═══ Text section ═══

Update EXPLAIN discussion and examples to match current sources.

tglsfdc · tglsfdc · commit 88ba4018797a · 2001-06-11T00:52:09.000Z
diff --git a/doc/src/sgml/perform.sgml b/doc/src/sgml/perform.sgml
@@ -1,5 +1,5 @@
 <!--
-$Header: /cvsroot/pgsql/doc/src/sgml/perform.sgml,v 1.5 2001/05/17 21:50:16 petere Exp $
+$Header: /cvsroot/pgsql/doc/src/sgml/perform.sgml,v 1.6 2001/06/11 00:52:09 tgl Exp $
 -->
 
  <chapter id="performance-tips">
@@ -15,26 +15,19 @@ $Header: /cvsroot/pgsql/doc/src/sgml/perform.sgml,v 1.5 2001/05/17 21:50:16 pete
   <sect1 id="using-explain">
    <title>Using <command>EXPLAIN</command></title>
 
-   <note>
-    <title>Author</title>
-    <para>
-     Written by Tom Lane, from e-mail dated 2000-03-27.
-    </para>
-   </note>
-
    <para>
     <productname>Postgres</productname> devises a <firstterm>query
     plan</firstterm> for each query it is given.  Choosing the right
     plan to match the query structure and the properties of the data
     is absolutely critical for good performance.  You can use the
     <command>EXPLAIN</command> command to see what query plan the system
-    creates for any query.  Unfortunately,
-    plan-reading is an art that deserves a tutorial, and I haven't
-    had time to write one.  Here is some quick &amp; dirty explanation.
+    creates for any query.
+    Plan-reading is an art that deserves an extensive tutorial, which
+    this is not; but here is some basic information.
    </para>
 
    <para>
-    The numbers that are currently quoted by EXPLAIN are:
+    The numbers that are currently quoted by <command>EXPLAIN</command> are:
 
     <itemizedlist>
      <listitem>
@@ -94,12 +87,12 @@ $Header: /cvsroot/pgsql/doc/src/sgml/perform.sgml,v 1.5 2001/05/17 21:50:16 pete
     estimated selectivity of any WHERE-clause constraints that are being
     applied at this node.  Ideally the top-level rows estimate will
     approximate the number of rows actually returned, updated, or deleted
-    by the query (again, without considering the effects of LIMIT).
+    by the query.
    </para>
 
    <para>
     Here are some examples (using the regress test database after a
-    vacuum analyze, and almost-7.0 sources):
+    vacuum analyze, and 7.2 development sources):
 
     <programlisting>
 regression=# explain select * from tenk1;
@@ -129,45 +122,51 @@ select * from pg_class where relname = 'tenk1';
 regression=# explain select * from tenk1 where unique1 &lt; 1000;
 NOTICE:  QUERY PLAN:
 
-Seq Scan on tenk1  (cost=0.00..358.00 rows=1000 width=148)
+Seq Scan on tenk1  (cost=0.00..358.00 rows=1003 width=148)
     </programlisting>
 
     The estimate of output rows has gone down because of the WHERE clause.

═══ Available data ═══

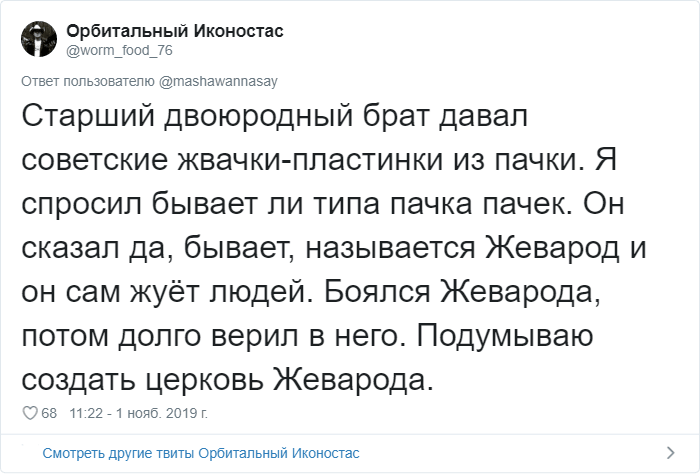Click the display name Орбитальный Иконостас
Viewport: 700px width, 474px height.
(x=175, y=31)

═══

• _Given problem_
Retype the portion of the documentation diff above that runs from "-Seq Scan on" up to and including "the WHERE clause.".

• _The response_
-Seq Scan on tenk1  (cost=0.00..358.00 rows=1000 width=148)
+Seq Scan on tenk1  (cost=0.00..358.00 rows=1003 width=148)
     </programlisting>
 
     The estimate of output rows has gone down because of the WHERE clause.